The two main types of effector T cells are helper T cells and cytotoxic T cells. Helper T cells function as immune coordinators and secrete cytokines to activate other immune cells (such as macrophages, B cells, and cytotoxic T cells). Cytotoxic T cells release cytotoxic granules to directly destroy infected cells and pathogens.
Memory T cells are formed from cytotoxic T cells in the aftermath of the adaptive immune response and confer long-term immunity against the pathogen.
What Are T Cells?
T cells are one of the two main types of lymphocytes (white blood cells) of the adaptive immune system. Like B cells, they originate in the bone marrow but, unlike B cells, they mature in the thymus. There are two main types of effector T cells, and these are helper T cells and cytotoxic T cells. In the event of infection, T cells work with one another and other immune components to launch a targeted response against the pathogen.
Activation of T Cells
T cells originate from stem cells in the bone marrow and mature in the thymus. Until they encounter their specific antigen, they are called naïve T cells.
T cells are specific to just one type of antigen, but they are not activated by the antigen directly. Antigen-presenting cells (APCs) such as macrophages, dendritic cells, and T cells, mediate the activation of T cells by engulfing invading pathogens. Once engulfed, the pathogen is digested into protein fragments, and some of these are displayed on the surface of the APC as part of their major histocompatibility complex (MPC).
The APCs then make their way to the thymus, where they present the antigens on their surface to naïve T cells. When a T cell recognizes the antigen, it will bind to the APC via the MHC receptor.
Types of T Cells
The two main types of T cells are helper T cells and cytotoxic T cells (AKA ‘killer’ T cells). Both types of lymphocytes originate in the bone marrow and mature in the thymus, but they express different types of co-receptors on their surface.
All T cells express a T cell receptor (TCR) and either a CD4 or a CD8 co-receptor. Helper T cells express CD4 receptors, and cytotoxic T cells express CD8 receptors. For this reason, helper T cells and cytotoxic T cells may also be referred to as CD4+ and CD8+ T cells, respectively.
The type of CD receptor a T cell expresses on its surface determines which type of APC it can bind to. This is because CD4+ receptors bind only to MHC Class II (MHCII) complexes, and CD8+ receptors can only bind to MCHI. This process activates naïve T cells to proliferate and become effector cells; either helper (CD4+) T cells or cytotoxic (CD8+) T cells.
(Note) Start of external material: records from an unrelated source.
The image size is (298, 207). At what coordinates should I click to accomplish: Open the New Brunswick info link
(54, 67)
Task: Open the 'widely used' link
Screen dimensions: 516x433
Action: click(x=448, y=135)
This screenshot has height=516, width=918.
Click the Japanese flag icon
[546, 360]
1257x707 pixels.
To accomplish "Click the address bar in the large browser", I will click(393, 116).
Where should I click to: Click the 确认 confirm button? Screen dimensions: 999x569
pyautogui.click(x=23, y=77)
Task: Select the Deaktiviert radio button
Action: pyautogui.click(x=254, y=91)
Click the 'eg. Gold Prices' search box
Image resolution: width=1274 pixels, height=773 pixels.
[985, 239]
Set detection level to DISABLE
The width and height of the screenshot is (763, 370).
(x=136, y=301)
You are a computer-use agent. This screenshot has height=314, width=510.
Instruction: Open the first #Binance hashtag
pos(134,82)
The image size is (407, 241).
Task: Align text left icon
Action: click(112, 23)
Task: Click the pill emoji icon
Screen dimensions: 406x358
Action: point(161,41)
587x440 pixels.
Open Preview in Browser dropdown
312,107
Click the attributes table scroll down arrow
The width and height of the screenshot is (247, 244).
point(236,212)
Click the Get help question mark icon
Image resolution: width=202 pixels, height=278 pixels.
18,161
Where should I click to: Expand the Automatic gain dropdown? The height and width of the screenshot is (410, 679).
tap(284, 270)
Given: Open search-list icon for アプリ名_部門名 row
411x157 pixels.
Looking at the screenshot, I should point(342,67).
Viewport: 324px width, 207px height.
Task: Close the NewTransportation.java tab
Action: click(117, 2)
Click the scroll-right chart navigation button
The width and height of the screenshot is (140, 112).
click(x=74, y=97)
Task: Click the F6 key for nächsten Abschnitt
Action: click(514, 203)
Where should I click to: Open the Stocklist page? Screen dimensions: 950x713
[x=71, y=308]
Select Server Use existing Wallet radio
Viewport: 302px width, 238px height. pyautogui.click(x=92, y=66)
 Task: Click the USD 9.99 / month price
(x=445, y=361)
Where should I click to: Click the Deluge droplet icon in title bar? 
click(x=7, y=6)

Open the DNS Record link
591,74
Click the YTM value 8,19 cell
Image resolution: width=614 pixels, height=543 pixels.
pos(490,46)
The third type of T cell, memory T cells, and formed in the aftermath of the adaptive immune response. Cytotoxic T cell numbers peak around a week after the initial infection, before declining rapidly in the contraction phase. Any remaining cytotoxic T cells persist in the immune system as memory T cells and confer long-term immunity against the pathogen.
Functions of T Cells
Helper T Cells
Helper T cells play a central role in the adaptive immune response, but they don’t directly attack pathogens. Instead, they secrete cytokines that activate and coordinate other immune cells (such as macrophages, B cells, and cytotoxic T cells) to launch an attack against foreign invaders.
Cytotoxic T Cells
Cytotoxic T cells are also known as ‘killer’ T cells, as they directly attack and destroy pathogens and virus-infected host cells. When they find an abnormal cell, these lymphocytes release cytotoxic granules containing perforin and granzymes, two proteins that work together to destroy the infected cell. Perforin causes pores to develop in the target cell membrane, and granzymes enter the cell through these holes. Once inside, the granzymes trigger apoptosis, killing the host cell and any viruses living inside.
Memory T Cells
Memory T cells are cytotoxic T cells that remain in the body once an infection has been cleared. Once activated, cytotoxic T cells will proliferate rapidly and migrate to the infected part of the body. The number of cytotoxic T cells typically peaks around 7 days after the initial infection, after which it rapidly declines in a mass die-off known as the contraction phase.
Any cytotoxic T cells that survive the contraction phase stay in the body long-term as memory T cells. They ‘remember’ the pathogen, and will quickly respond in the event of re-infection.